First, in terms of libraries, the RTSJ provides a very rich set of
APIs... too rich to explain in a single weblog. For instance, the RTSJ
provides first-grade support for asynchronous activities. Imagine that
instead of providing a single handler to a limited set of POSIX
signal, you can create new events and attach several handlers to each
of them. In addition, each handler can run at a different priority and
you can do anything you want into these handlers... including
blocking! It will be up to the Java Virtual Machine to optimize the
resources and efficiently create/schedule/recycle execution
environments for these handlers. This goes much further than what
other real-time programming environments offer. Another API that is
worth mentioning is the RawMemoryAccess API. Instead of having to
write your own native method to access a physical resource (like a
device), it can be done with a Java method. Since this is a standard
API, a smart compiler will be able to inline this API call, making it
much more efficient than a native call.
However, the real gain of the RTSJ is that all these APIs include
dynamic checks that allow you to detect and solve temporal issues.
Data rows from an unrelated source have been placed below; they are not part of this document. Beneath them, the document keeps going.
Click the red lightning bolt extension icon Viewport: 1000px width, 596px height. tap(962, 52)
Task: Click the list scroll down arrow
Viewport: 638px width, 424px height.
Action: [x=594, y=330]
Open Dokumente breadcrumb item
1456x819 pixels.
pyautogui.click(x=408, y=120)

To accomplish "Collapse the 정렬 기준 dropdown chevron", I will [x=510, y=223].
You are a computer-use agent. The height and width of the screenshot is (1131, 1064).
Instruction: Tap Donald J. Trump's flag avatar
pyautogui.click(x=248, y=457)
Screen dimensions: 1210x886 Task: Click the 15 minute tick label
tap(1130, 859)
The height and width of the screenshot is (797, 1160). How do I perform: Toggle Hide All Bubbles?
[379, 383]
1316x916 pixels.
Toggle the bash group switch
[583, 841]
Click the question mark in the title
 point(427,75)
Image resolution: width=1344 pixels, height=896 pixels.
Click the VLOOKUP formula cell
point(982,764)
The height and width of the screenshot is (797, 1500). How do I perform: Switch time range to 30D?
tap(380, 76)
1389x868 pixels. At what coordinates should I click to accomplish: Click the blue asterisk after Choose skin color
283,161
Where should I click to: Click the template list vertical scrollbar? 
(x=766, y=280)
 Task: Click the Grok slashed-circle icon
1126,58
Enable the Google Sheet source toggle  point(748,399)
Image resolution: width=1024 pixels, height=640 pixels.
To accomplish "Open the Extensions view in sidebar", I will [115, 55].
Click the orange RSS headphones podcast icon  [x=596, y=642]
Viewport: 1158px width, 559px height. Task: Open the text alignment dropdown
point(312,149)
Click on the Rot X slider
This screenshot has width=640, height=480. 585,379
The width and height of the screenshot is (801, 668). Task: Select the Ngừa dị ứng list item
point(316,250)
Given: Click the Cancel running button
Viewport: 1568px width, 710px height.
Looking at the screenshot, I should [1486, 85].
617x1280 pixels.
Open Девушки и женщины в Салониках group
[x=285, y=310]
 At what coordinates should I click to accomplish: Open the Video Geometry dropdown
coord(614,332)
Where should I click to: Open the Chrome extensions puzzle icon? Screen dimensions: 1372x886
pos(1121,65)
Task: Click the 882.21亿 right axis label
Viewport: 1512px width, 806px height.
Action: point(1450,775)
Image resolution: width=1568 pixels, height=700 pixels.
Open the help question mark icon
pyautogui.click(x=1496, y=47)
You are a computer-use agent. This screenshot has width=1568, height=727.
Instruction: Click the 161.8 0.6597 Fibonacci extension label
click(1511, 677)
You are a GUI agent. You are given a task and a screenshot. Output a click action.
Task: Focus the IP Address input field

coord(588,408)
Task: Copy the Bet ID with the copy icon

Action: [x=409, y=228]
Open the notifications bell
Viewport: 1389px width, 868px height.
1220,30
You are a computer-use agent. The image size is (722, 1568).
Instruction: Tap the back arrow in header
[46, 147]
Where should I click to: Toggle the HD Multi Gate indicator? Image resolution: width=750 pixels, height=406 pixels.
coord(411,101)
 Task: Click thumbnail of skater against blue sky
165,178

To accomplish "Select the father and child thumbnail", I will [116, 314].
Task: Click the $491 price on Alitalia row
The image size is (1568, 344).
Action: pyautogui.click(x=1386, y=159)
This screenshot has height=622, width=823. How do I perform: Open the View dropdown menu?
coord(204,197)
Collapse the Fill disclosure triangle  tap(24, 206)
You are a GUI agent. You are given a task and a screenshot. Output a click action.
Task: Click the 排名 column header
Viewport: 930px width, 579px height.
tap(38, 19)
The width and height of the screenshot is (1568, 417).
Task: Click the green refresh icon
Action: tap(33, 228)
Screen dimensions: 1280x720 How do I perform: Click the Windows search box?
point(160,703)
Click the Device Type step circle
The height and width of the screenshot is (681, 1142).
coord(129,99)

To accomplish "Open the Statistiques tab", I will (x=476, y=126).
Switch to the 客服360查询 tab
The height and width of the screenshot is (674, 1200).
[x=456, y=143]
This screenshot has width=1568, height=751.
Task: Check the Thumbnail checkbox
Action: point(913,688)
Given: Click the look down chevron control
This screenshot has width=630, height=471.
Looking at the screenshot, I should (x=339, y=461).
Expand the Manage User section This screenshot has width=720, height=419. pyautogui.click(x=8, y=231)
This is particularly important if you consider that temporal issues
are much more complex and unpredictable than for instance null pointer
or array index errors. Even better, a lot of these temporal issues are
automatically solved. For instance, you can manage CPU burst due to
the arrival of a huge flow of events. For each handler, you can easily
specify what to do if it is released too frequently. You can for
instance let the system ignore or defer the following releases. This
allow you to easily define the worst-case CPU overhead due to the
handling of asynchronous events. In fact, an implementation of the
RTSJ can optionally provide a feasibility algorithm that checks that
you always have enough CPU power to execute the periodic threads and
aperiodic handlers you have defined. Even without the feasibility
analysis, a JVM must at least provide deadline miss detection. Hence,
if a thread does not get enough CPU to perform its work, you can
easily register a (higher priority) handler to take a corrective
action and keep your system stable. I think that with respect to
robustness, this single feature is sufficient to justify using the
As a conclusion, whether you switched to Java for the portability of
its environment or for its execution robustness, you should consider
using the RTSJ for similar reasons (provided you have real-time
constraints ). Do not get afraid because of ScopedMemory. Its use
can be limited to a small subset of your program... and completely
avoided if a real-time garbage collector is sufficient for your needs.
In fact, my feeling is that it would be even better to mix the two
approaches, using ScopedMemory only for the hardest of your hard
real-time threads (to achieve the smallest possible deadlines and be
confident you will always get the memory you need in these critical
threads). I'll try to convince you in future weblogs.